### Task description
Write out again, word for word, the lines below from the one containing "Task: Click the" through the end of the lines, both ends included, and leave the pictures out.

### Dataset entries
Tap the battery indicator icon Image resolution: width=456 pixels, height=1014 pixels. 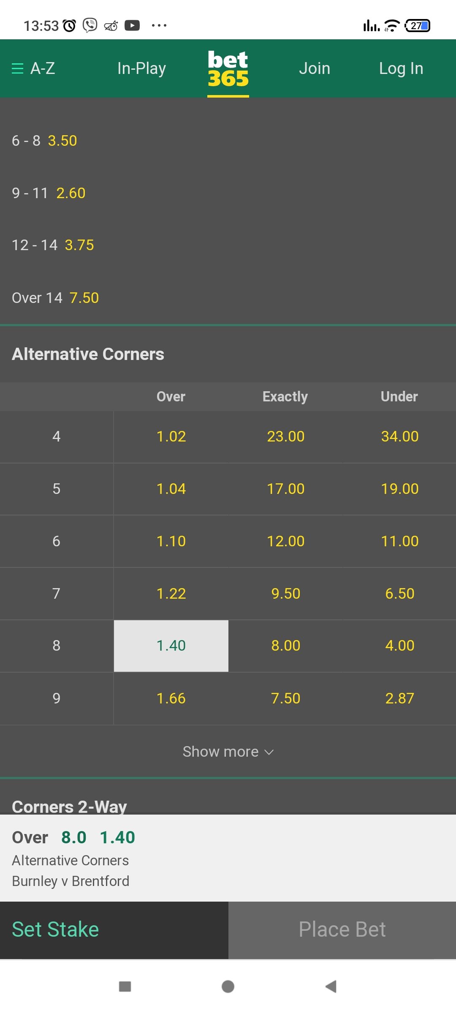click(417, 26)
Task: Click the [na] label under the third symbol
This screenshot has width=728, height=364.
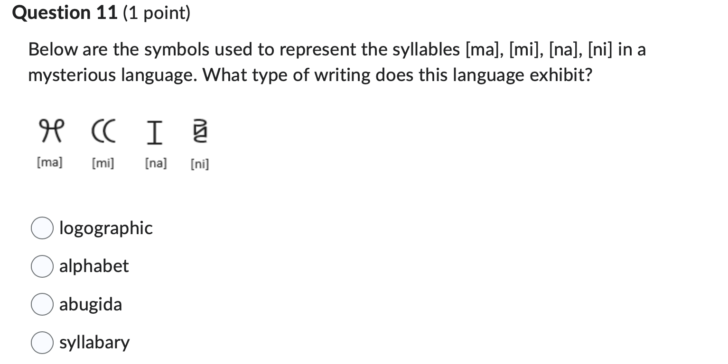Action: (x=156, y=163)
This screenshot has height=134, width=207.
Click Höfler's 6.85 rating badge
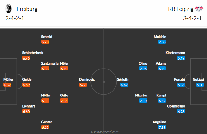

### Output below
Task: Click the [na] label under the third symbol
This screenshot has width=728, height=364.
Action: (x=156, y=163)
This screenshot has height=134, width=207.
Click Höfler's 6.85 rating badge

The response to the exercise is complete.